The effect of different background correction methods on measurement accuracy was assessed using data from methylation control mixture samples for this same study (12 (link)), where purified human 100% methylated and unmethylated DNA (Zymo Research, Irving CA) were mixed together in different proportions to create laboratory control samples with specific methylation levels: 0%, 5%, 10%, 20%, 40%, 50%, 60%, 80% and 100% methylated Replicates for each methylation level (n = 10, 3, 2, 3, 3, 2, 3, 3 and 10, respectively) were independently assayed on different arrays.
To avoid possible impact on evaluations, we excluded 69 075 probes, which include non-specific bind probes, common (MAF > 0.05) SNPs at CpG target regions, probes on sex chromosomes and probes with multimodal methylation distributions identified using ENmix R package. We also excluded probes with low quality methylation values where the number of beads was less than 3 or detection P-value greater than 0.05.

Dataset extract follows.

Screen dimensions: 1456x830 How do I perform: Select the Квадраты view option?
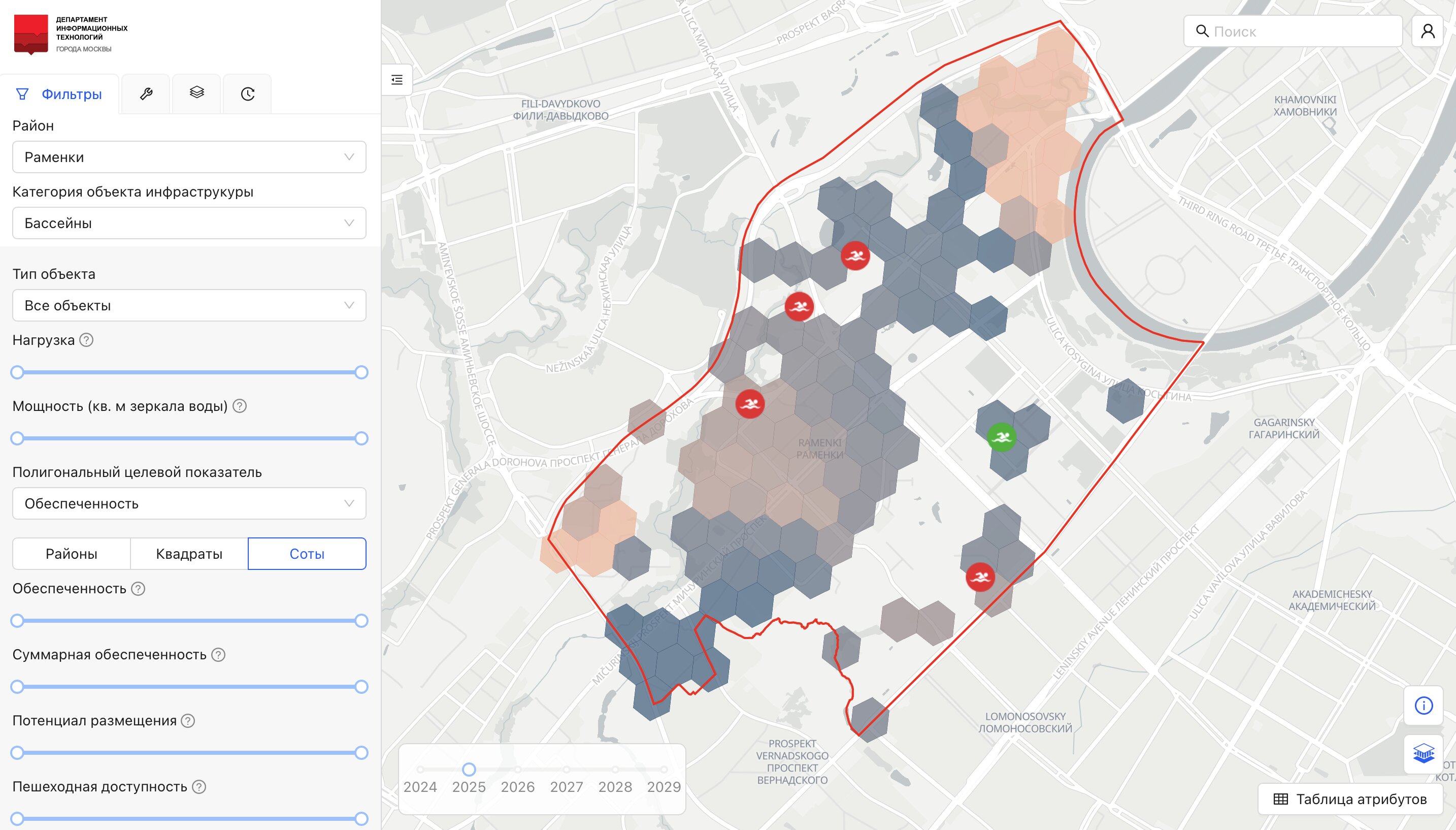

To demonstrate the effect of ENmix background correction method on epigenome-wide association studies (EWAS), we re-analyzed raw blood DNA methylation data from 889 infants in relation to maternal smoking (12 (link)). We preprocessed the data with different methods or combinations of methods: raw data, Q5 background correction, ENmix_oob background correction, ENmix and dye bias correction (ENmixD), ENmix+dye bias correction+quantile normalization (ENmixDQ) and ENmix+dye bias correction+quantile normalization+BMIQ (ENmixDQB). We used a robust linear regression model to test for association between maternal smoking and infant DNA methylation level adjusting for the following variables: cell type proportion (CD8T, CD4T, NK, Bcell, Mono and Gran) estimated using the Houseman method (13 (link)) from minfi R package, gestational age in weeks, sex, education in two categories, birth weight, maternal age, maternal BMI, parity, experimental batch, cleft phenotype and baby birth year.